===== DATASET CONTENT
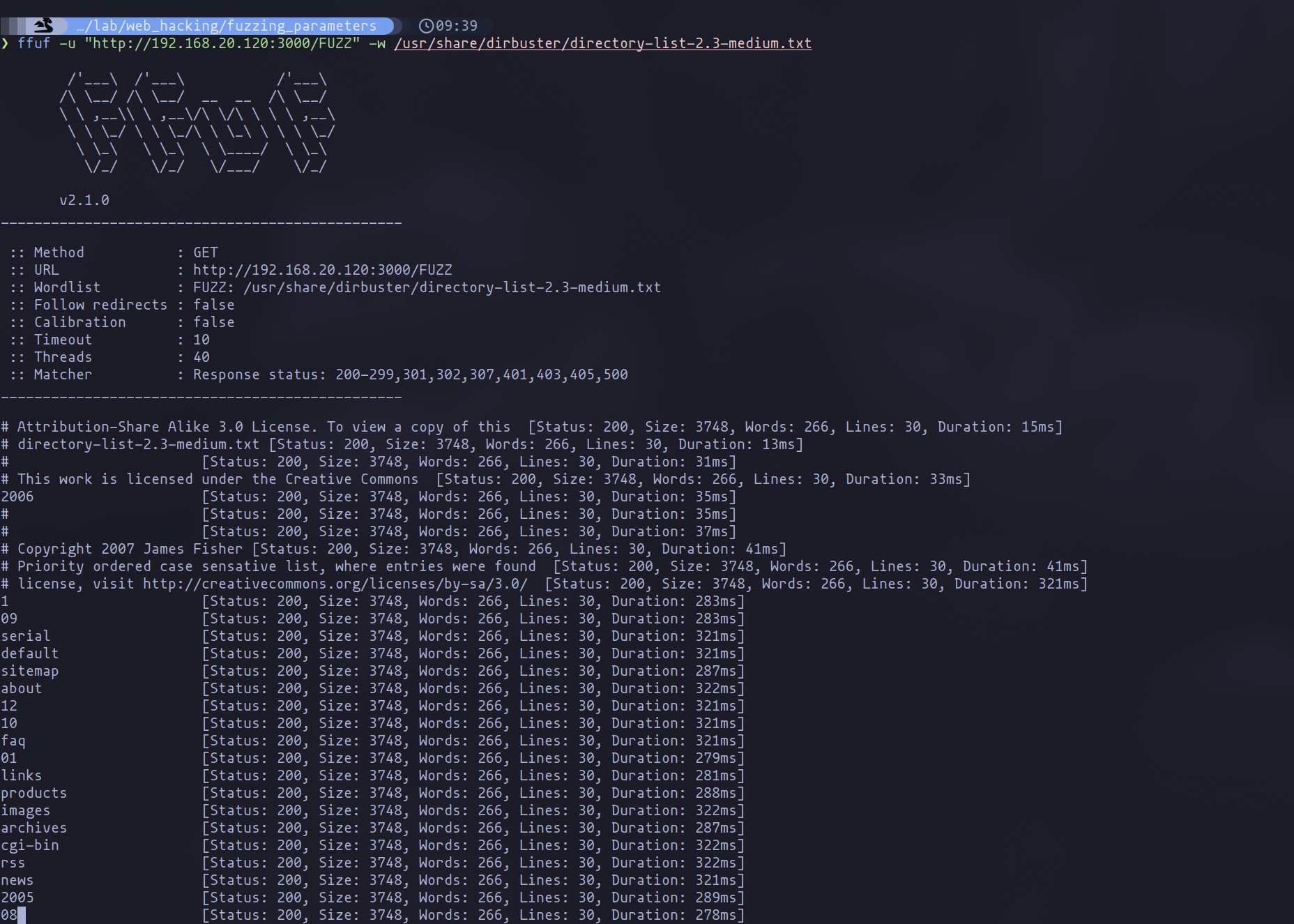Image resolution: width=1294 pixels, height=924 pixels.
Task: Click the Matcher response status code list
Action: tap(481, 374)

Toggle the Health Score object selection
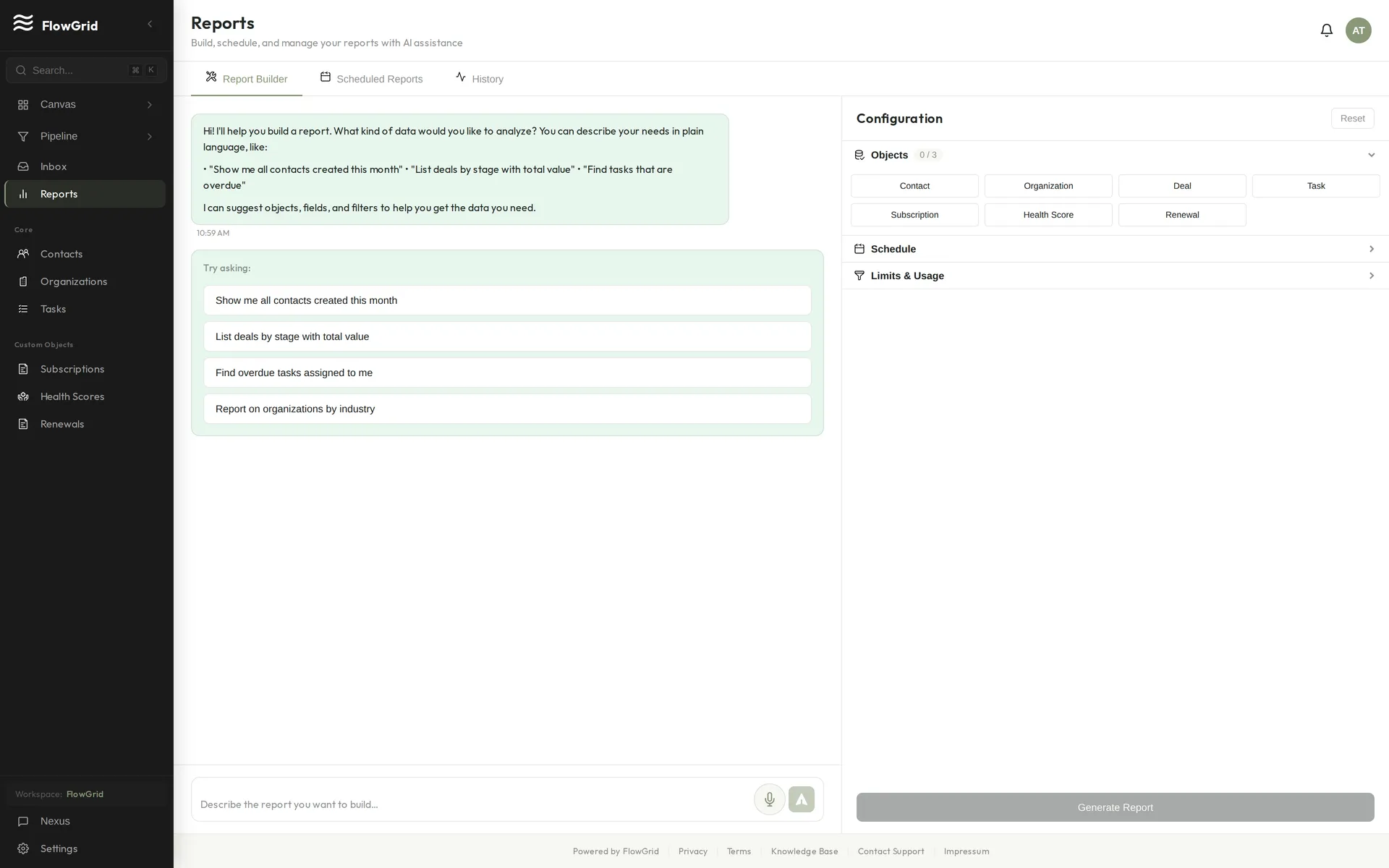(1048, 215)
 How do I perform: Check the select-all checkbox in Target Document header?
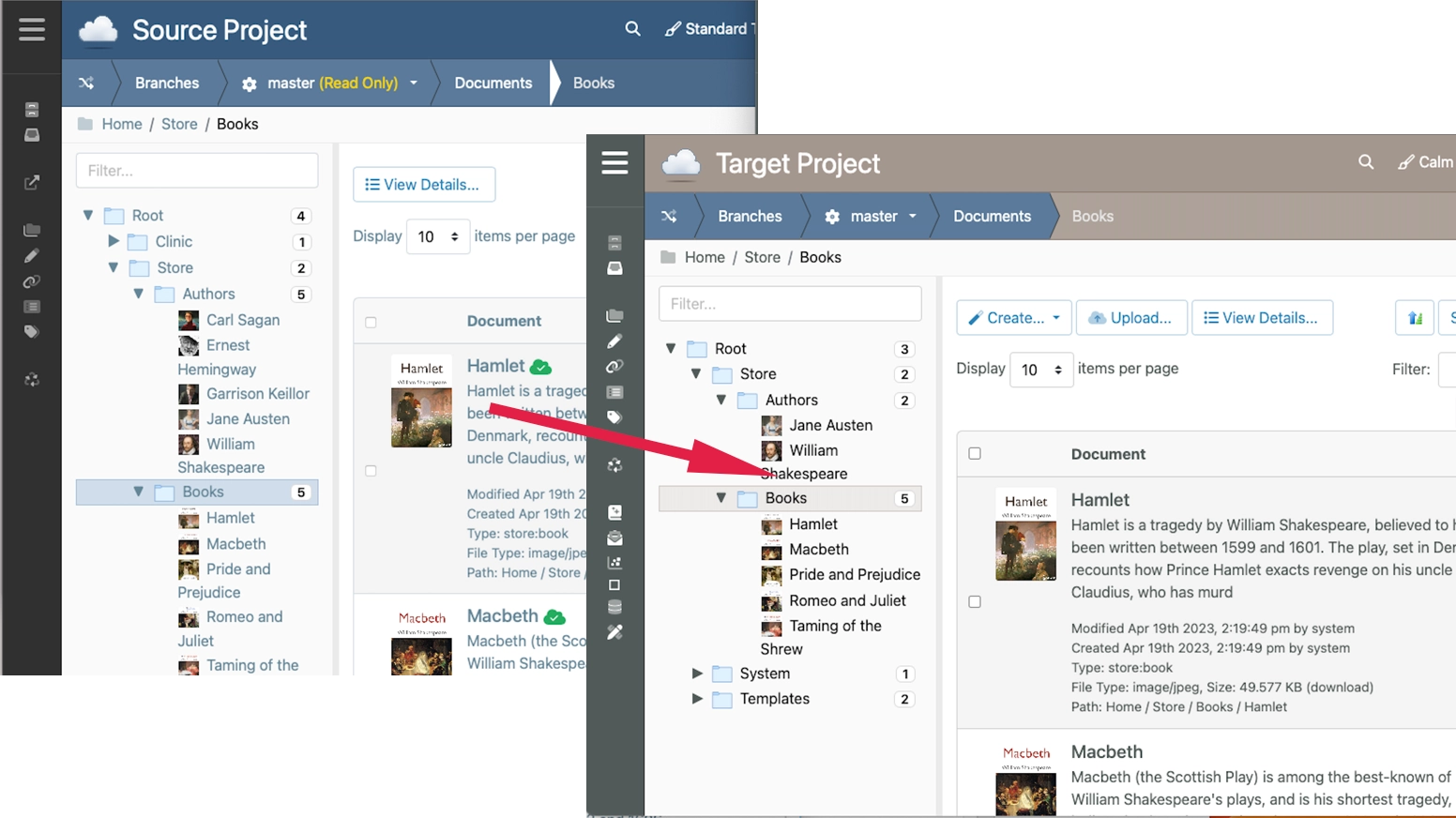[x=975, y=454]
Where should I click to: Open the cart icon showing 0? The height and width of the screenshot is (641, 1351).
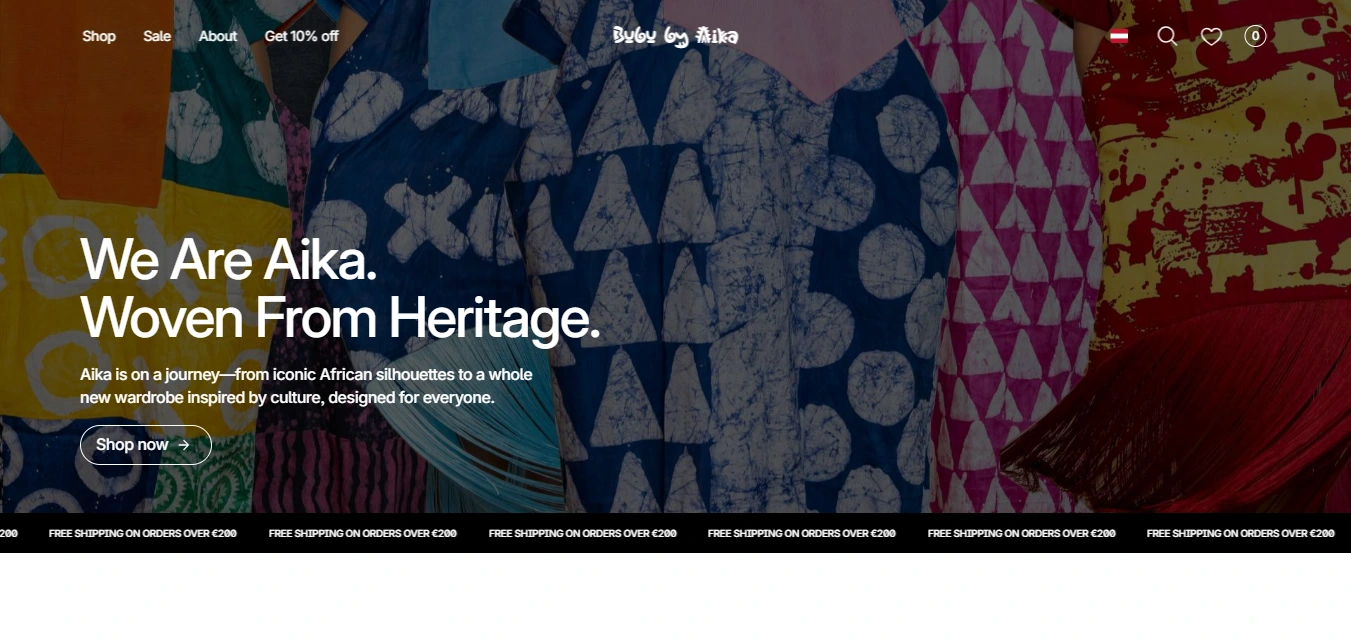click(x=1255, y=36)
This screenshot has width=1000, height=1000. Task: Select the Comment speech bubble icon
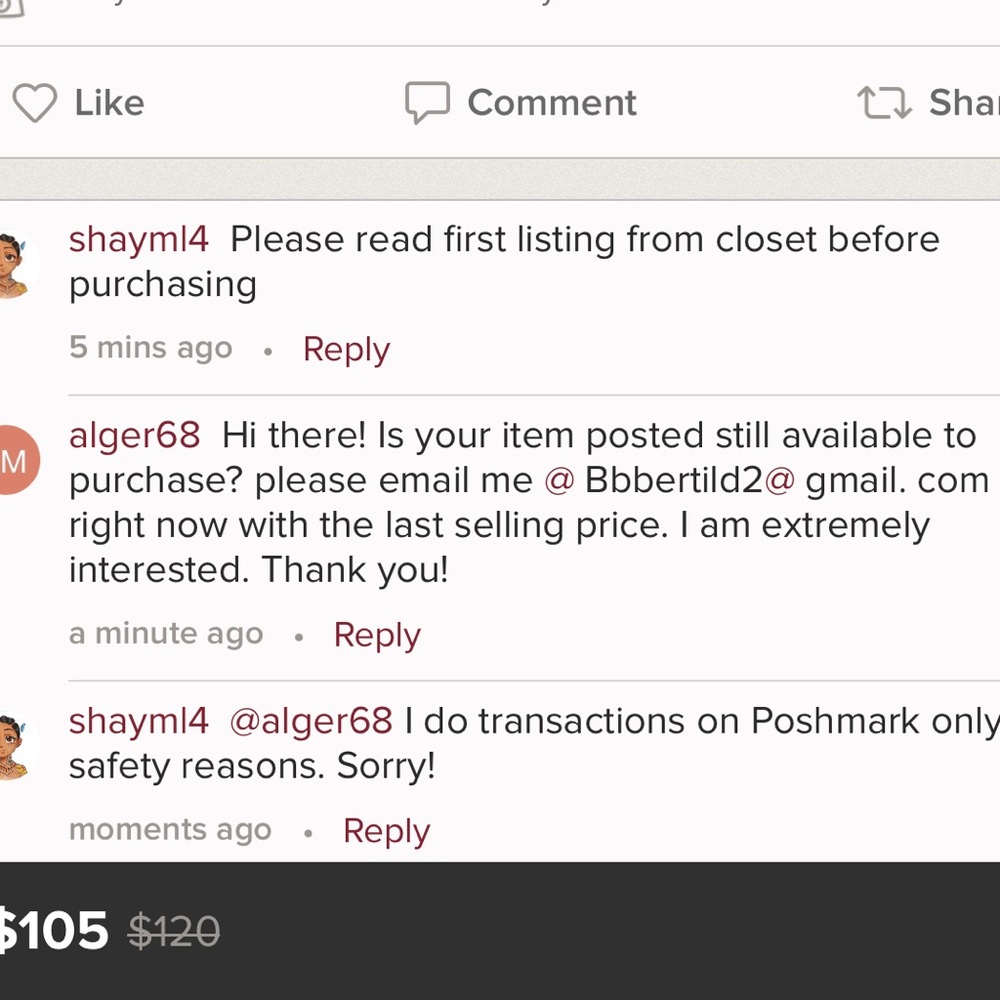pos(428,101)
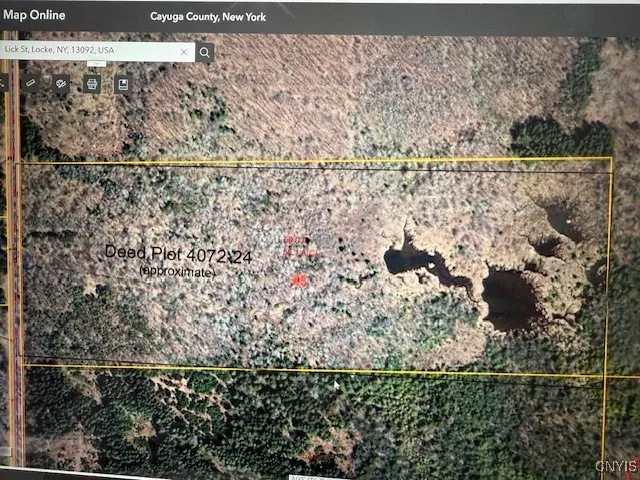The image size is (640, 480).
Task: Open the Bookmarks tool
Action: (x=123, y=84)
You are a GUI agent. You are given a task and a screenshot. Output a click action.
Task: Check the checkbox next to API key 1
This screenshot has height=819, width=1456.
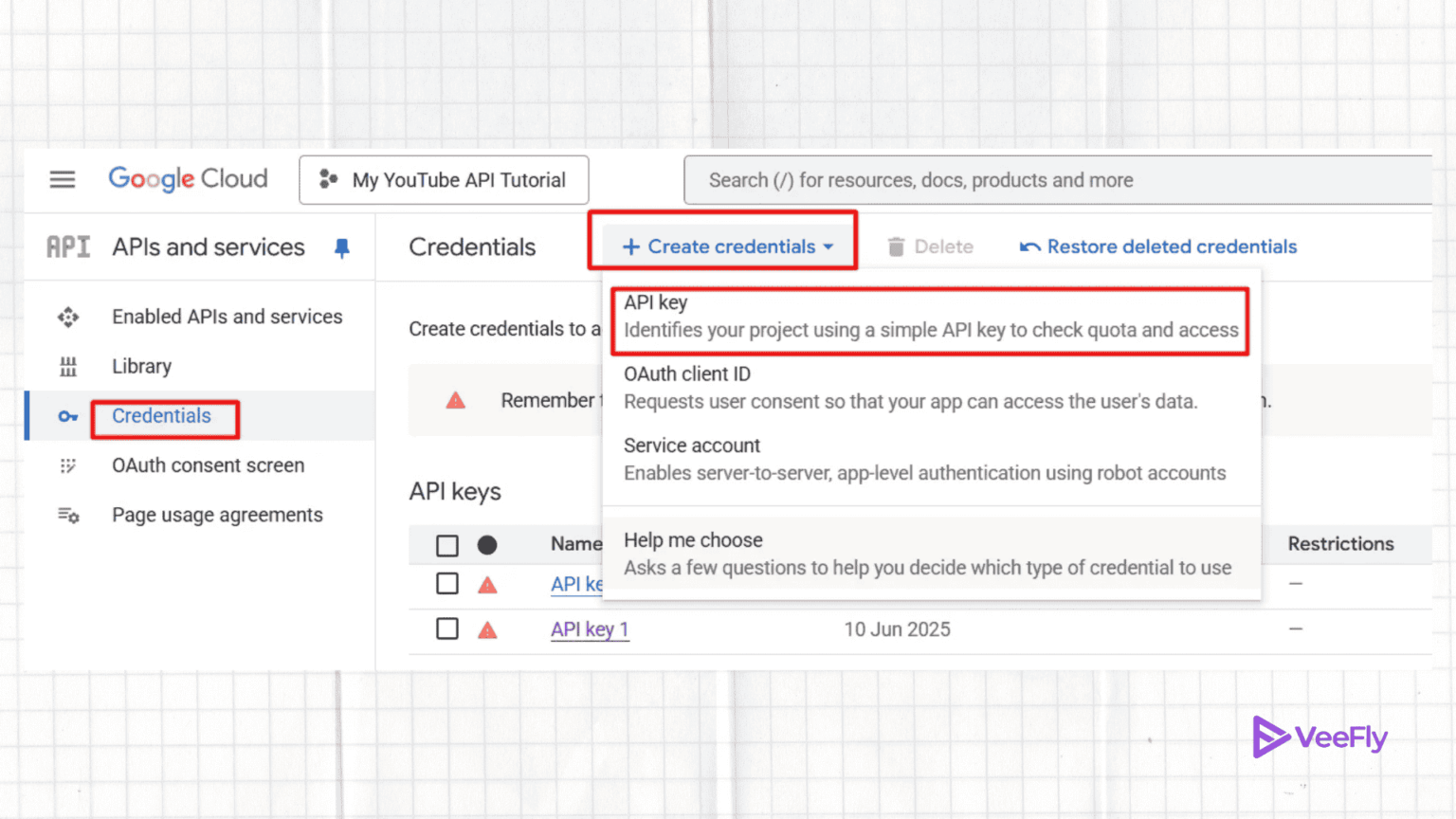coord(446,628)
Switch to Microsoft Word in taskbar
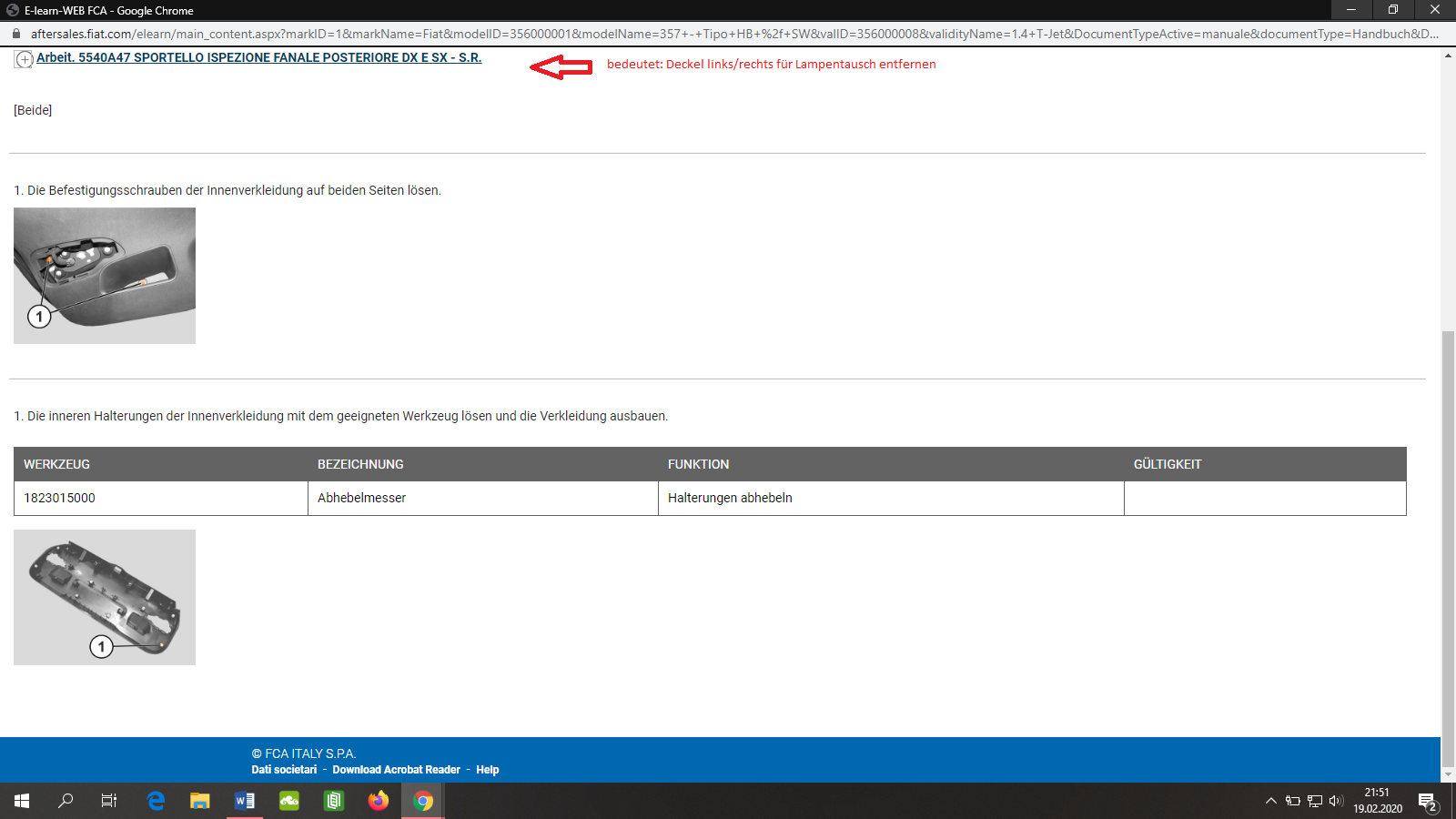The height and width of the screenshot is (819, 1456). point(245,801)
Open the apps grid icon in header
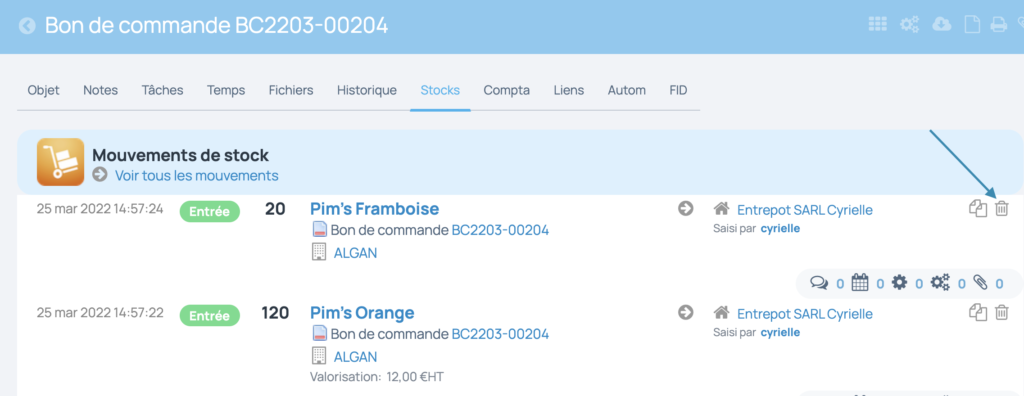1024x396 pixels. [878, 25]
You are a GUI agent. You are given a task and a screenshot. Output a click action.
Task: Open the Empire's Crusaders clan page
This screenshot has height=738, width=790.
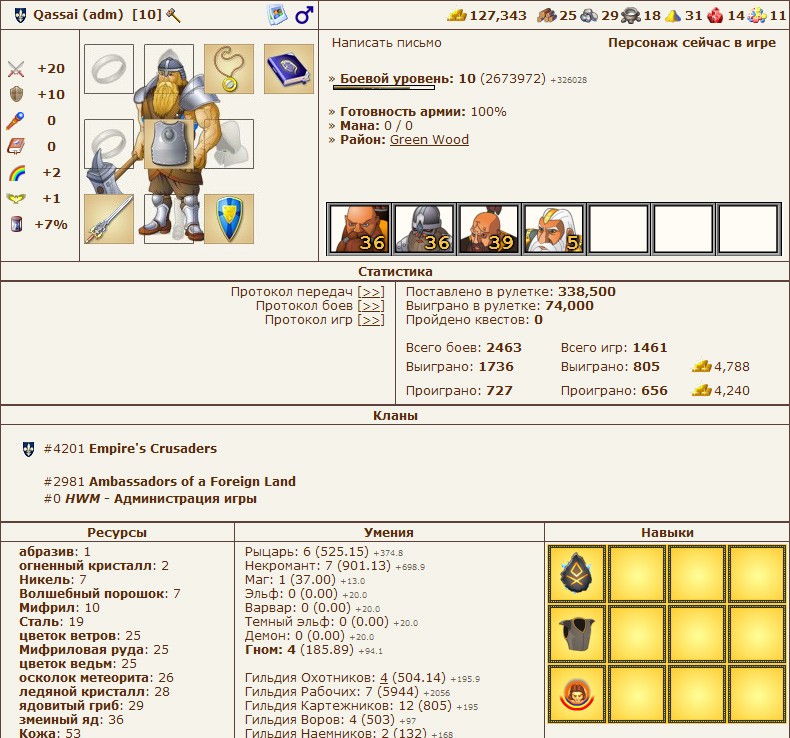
==========
**TASK TO COMPLETE**: Starting with the line that has "Task: Check the checkbox next to API key 1" and ending with the last line of the records, retype every line exactly and only those lines. Do not include the pictures.

**TASK OUTPUT**:
Task: Check the checkbox next to API key 1
This screenshot has height=819, width=1456.
coord(446,628)
Switch to Microsoft Word in taskbar
The height and width of the screenshot is (819, 1456). point(245,801)
Open the apps grid icon in header
1024x396 pixels. [878, 25]
You are a GUI agent. You are given a task and a screenshot. Output a click action.
Task: Open the Empire's Crusaders clan page
This screenshot has height=738, width=790.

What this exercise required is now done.